Оконные рамы и средники обычно белили, а решетки красили в красный или черный цвет, как в Хэмптон-корте13. На подоконниках и рамах иногда вырезали девизы или геральдические знаки. Окна внутренних королевских покоев завешивали шторами или закрывали ставнями, временами – и теми и другими14; для этих целей применяли также гобелены или ковры. Портьеры у короля были в основном из атласа или шелка, которые подбивали клееным холстом; имелась одна пара штор, «сшитых из кусков пурпурного, белого и черного атласа»15. Занавеси висели на позолоченных кольцах, надетых на закрепленные шесты; для их закрывания и открывания, если окна были высокими, использовались длинные палки16.
На миниатюрах в Псалтири Генриха VIII17, датируемой примерно 1540 годом, показаны интерьеры в стиле итальянского Ренессанса, со стенами и колоннами, отделанными мрамором, арочными дверными проемами, полами, вымощенными яркой плиткой. На одной изображена кровать в классическом стиле, с сине-золотым пологом и занавесками. Высказывалось предположение, что эти комнаты являются плодом фантазии художника, но многие детали обстановки – сама кровать, плитка на полу и кресло с Х-образным каркасом – типичны для того периода. Возможно, эти помещения существовали в действительности, например во дворце Нонсач, построенном Генрихом и давно исчезнувшем. На утраченной фреске Ганса Гольбейна из Уайтхолла король и его семейство изображены в похожей обстановке, выполненной в классическом духе.

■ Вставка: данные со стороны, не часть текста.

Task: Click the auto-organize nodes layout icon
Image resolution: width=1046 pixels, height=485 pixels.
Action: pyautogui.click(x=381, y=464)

Полы во дворцах Генриха были либо дубовыми, порой оштукатуренными и окрашенными под мрамор, либо плиточными. На нижнем этаже пол часто мостили кирпичами или каменными плитами.
Многие комнаты при Генрихе все еще устилали тростником, смешанным с ароматными растениями вроде шафрана, как было принято в Средние века. Такая подстилка называлась «grise»[20]. Она хорошо улавливала грязь, распространяла приятный аромат, но по прошествии недолгого времени начинала пахнуть «выделениями людей, кошек и собак»18. По распоряжению короля подстилку меняли «каждые восемь-десять дней»19, а в приемном зале и личных покоях – каждый день, но это не всегда устраняло запах, и дома приходилось покидать для проведения генеральной уборки. При Генрихе вместо подстилки стали употреблять тростниковые циновки20 четырехдюймовой ширины и такой длины, чтобы они покрывали весь пол. В 1539 году мастер Джон Крэддок получил пожизненную монополию на снабжение циновками всех королевских дворцов вблизи Лондона21. Фрагмент такой циновки недавно обнаружили под досками пола бывшей комнаты придворного в Хэмптон-корте22.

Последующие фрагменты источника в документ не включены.